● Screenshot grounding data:

= Beginning of Section =

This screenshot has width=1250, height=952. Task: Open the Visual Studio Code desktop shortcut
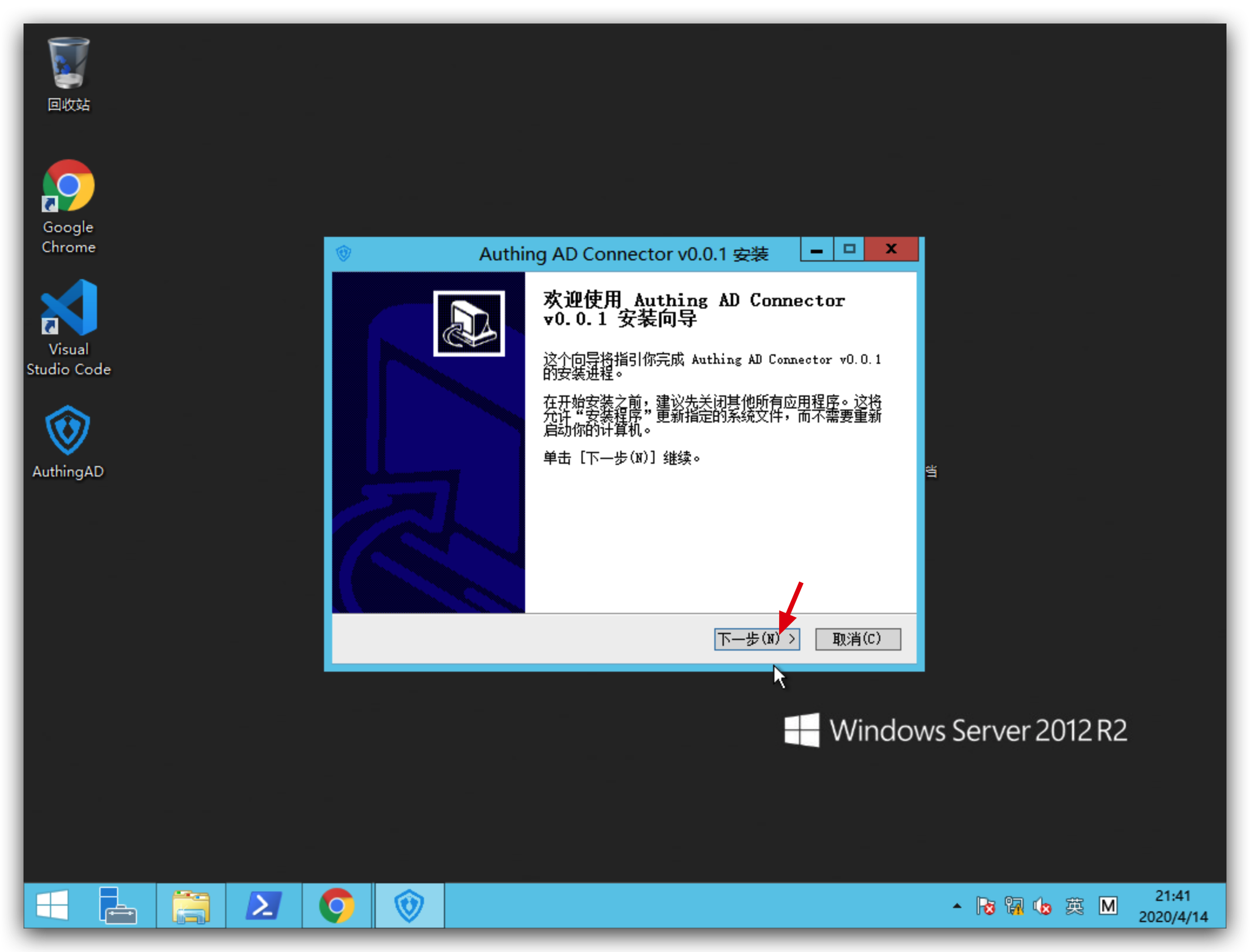click(x=68, y=308)
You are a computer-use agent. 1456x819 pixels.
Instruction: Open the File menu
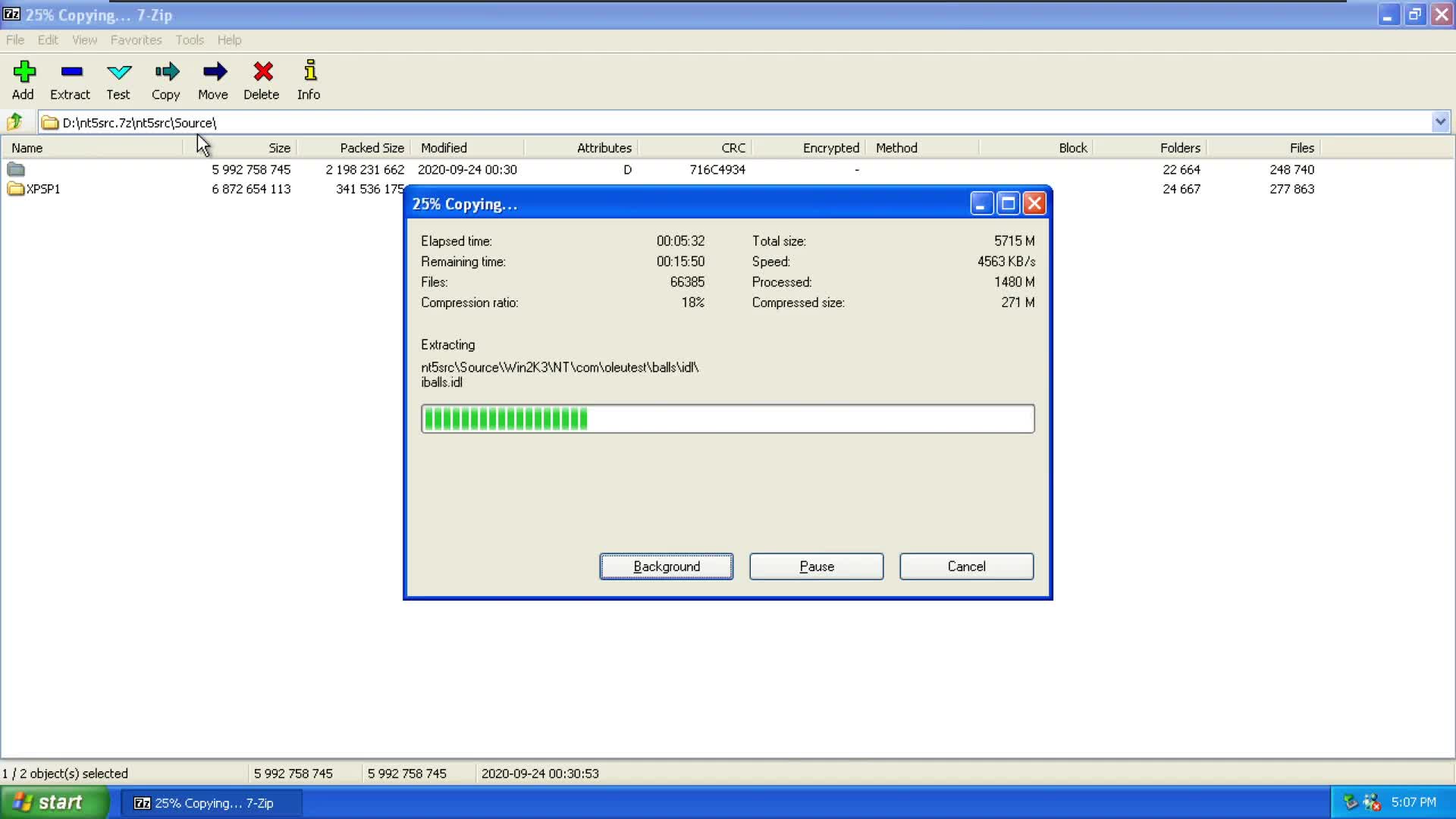point(15,40)
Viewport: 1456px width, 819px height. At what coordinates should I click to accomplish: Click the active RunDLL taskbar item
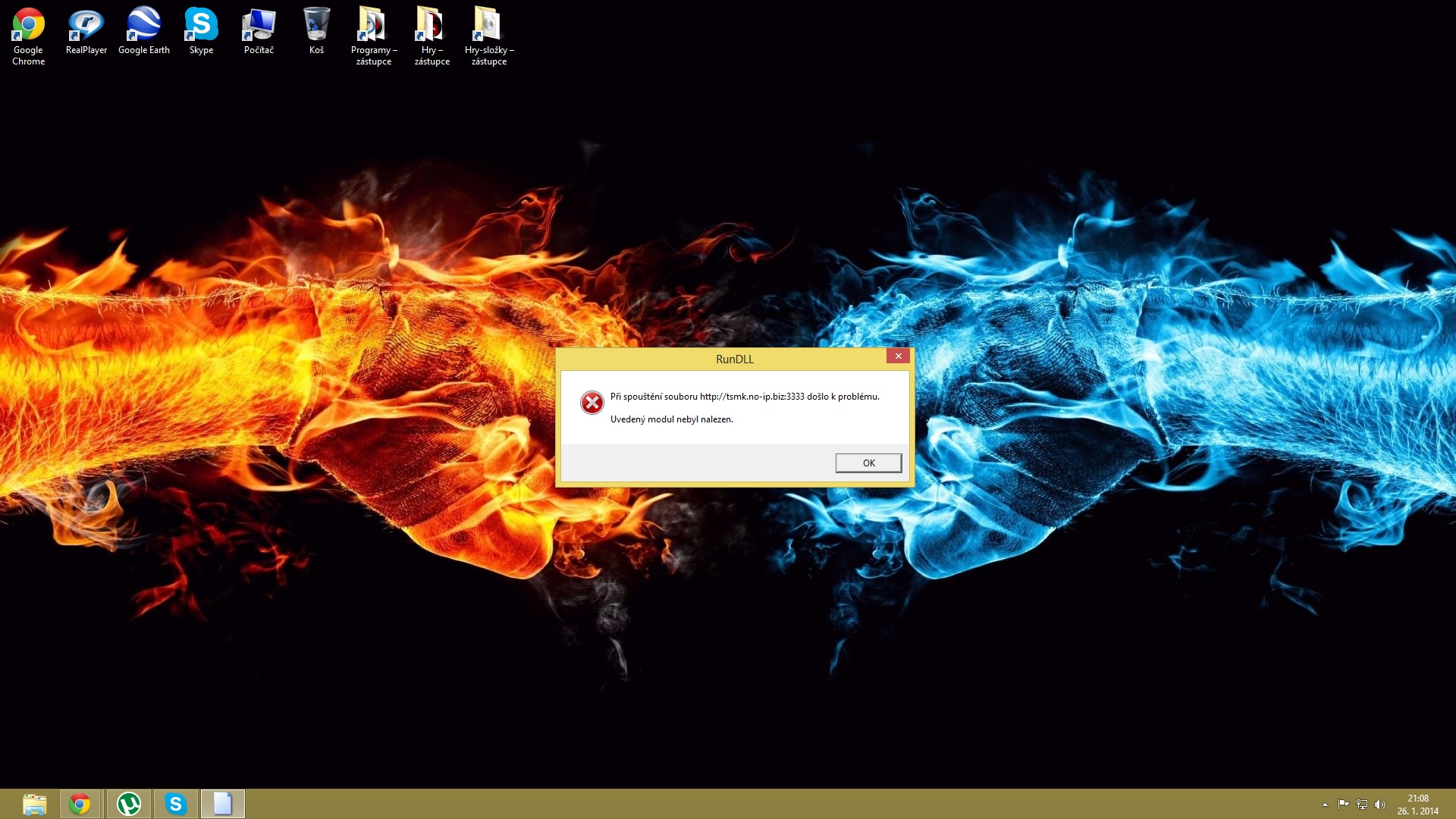[x=223, y=804]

= End of Section =

● WORK TO BE COMPLETED:
Only one thing is required here: an exact copy of the lines from the one bearing "You are a computer-use" through the final line above, both included, with pictures left out.

● ANSWER SECTION:
You are a computer-use agent. 1456x819 pixels.
Instruction: Open the File menu
point(15,40)
Viewport: 1456px width, 819px height. At what coordinates should I click to accomplish: Click the active RunDLL taskbar item
[x=223, y=804]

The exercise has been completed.